According to the article on Lawrence skateboarders, how much money did skaters persuade the city government to spend on the concrete skate facility in Centennial Park?

>> start Source excerpt

Tuesday, July 20, 2004
There are some who may say Kansas skaters were doomed from the start.
As evidence: the first major effort to organize a skate park in Lawrence - a cooperative in Burcham Park - came to an abrupt end when temporary stages from the '97 Vans Warped Tour displaced it.
"They basically threw the skate park in the river," recalled local skateboarder and BMX rider Joe Montgomery. "One of my friends was working at the dam and he calls me and says, 'Hey Joe, I got two ramps down here that are just floating in the reservoir.'"
Stuck between a half-pipe and a hard place, Lawrence skaters united to convince city government to spend $125,000 on a concrete skate facility in Centennial Park. The 12,306-square-foot park - built in 1998 as a collaborative effort between skaters and park staff - quickly earned a reputation as one of the premier street-skating courses in the Midwest, attracting a steady stream of local and out-of-town skaters, bikers and rollerbladers.
Five years later, the skate park is still popular, but there is dissention among the ranks. Many skaters find the park too crowded or no longer challenging. While Lawrence has idled, the rest of the country's skate-park IQ had advanced in leaps and bounds. Colorado has become a Midwest Mecca of cutting-edge skate parks. Kansas City, Columbia and even Topeka now boast parks widely regarded as superior to Lawrence's.
To put it in skate lingo - the rippers better be equipped to travel.
- Friday, July 23, 2004, 5 p.m. to 2 a.m.
- Centennial Park, Lawrence
- All ages / $5 - $7
"As years go by people progress," Montgomery explained. "They need bigger stuff to do things on or they hit their apex."
So, five years after their biggest victory yet, Lawrence skaters are organizing once again. This time, the goal is to build a $50,000-plus "bowl" from smooth concrete to be placed adjacent to the existing park. The yet-to-be-designed contraption would bring Lawrence up to par with top skating destinations in Colorado or California. Presumably, it would also attract pro skaters from across the country and even from other countries.

>> end Source excerpt
>> start Information shown

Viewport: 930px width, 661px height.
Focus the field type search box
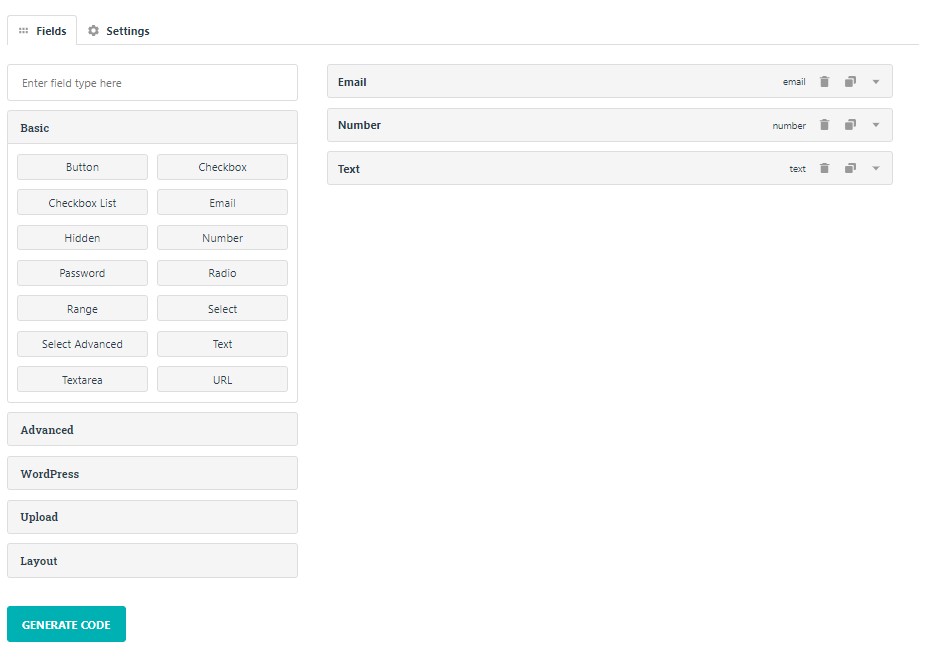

>> end Information shown

Final answer => $125,000